● **PROVIDED MATERIAL**
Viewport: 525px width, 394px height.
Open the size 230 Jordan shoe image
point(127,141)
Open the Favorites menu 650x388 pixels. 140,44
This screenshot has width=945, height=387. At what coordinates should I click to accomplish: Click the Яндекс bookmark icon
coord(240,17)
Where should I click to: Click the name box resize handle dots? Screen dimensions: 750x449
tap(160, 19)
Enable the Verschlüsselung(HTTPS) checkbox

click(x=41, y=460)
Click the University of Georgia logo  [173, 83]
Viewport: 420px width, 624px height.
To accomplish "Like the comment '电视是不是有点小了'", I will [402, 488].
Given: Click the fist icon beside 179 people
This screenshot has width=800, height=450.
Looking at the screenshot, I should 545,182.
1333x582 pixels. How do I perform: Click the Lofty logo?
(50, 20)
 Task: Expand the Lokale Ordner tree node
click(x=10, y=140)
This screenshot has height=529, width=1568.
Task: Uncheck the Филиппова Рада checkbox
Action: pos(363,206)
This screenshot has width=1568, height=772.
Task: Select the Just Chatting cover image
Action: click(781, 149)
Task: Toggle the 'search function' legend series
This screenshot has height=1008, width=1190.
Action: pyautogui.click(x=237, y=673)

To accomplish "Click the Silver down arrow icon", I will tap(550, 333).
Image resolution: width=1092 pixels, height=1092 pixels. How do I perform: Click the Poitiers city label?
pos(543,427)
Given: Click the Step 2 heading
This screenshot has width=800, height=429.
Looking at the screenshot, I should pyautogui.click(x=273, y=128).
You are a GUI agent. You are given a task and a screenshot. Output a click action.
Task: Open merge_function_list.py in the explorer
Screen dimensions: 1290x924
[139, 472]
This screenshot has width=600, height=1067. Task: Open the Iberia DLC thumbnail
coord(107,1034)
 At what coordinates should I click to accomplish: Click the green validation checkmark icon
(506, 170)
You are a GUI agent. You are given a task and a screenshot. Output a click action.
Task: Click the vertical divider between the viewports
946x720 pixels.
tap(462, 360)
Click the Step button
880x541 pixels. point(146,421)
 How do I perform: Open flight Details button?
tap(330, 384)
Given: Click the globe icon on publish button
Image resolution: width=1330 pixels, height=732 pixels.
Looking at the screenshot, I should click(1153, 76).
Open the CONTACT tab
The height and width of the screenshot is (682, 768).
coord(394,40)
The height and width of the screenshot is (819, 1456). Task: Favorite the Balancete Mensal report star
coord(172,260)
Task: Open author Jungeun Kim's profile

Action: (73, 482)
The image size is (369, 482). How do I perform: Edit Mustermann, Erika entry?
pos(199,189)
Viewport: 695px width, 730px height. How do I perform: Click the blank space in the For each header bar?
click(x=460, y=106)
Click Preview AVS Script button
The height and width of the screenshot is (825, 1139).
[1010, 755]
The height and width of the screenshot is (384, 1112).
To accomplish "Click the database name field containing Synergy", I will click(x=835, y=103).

● **EXERCISE PROMPT**
Could you transcribe the entries above word for word, from the line with "Given: Click the fist icon beside 179 people" down to the line with "Task: Toggle the", keeping both?

● **SOLVED PROBLEM**
Given: Click the fist icon beside 179 people
This screenshot has width=800, height=450.
Looking at the screenshot, I should 545,182.
1333x582 pixels. How do I perform: Click the Lofty logo?
(50, 20)
 Task: Expand the Lokale Ordner tree node
click(x=10, y=140)
This screenshot has height=529, width=1568.
Task: Uncheck the Филиппова Рада checkbox
Action: pos(363,206)
This screenshot has width=1568, height=772.
Task: Select the Just Chatting cover image
Action: click(781, 149)
Task: Toggle the 'search function' legend series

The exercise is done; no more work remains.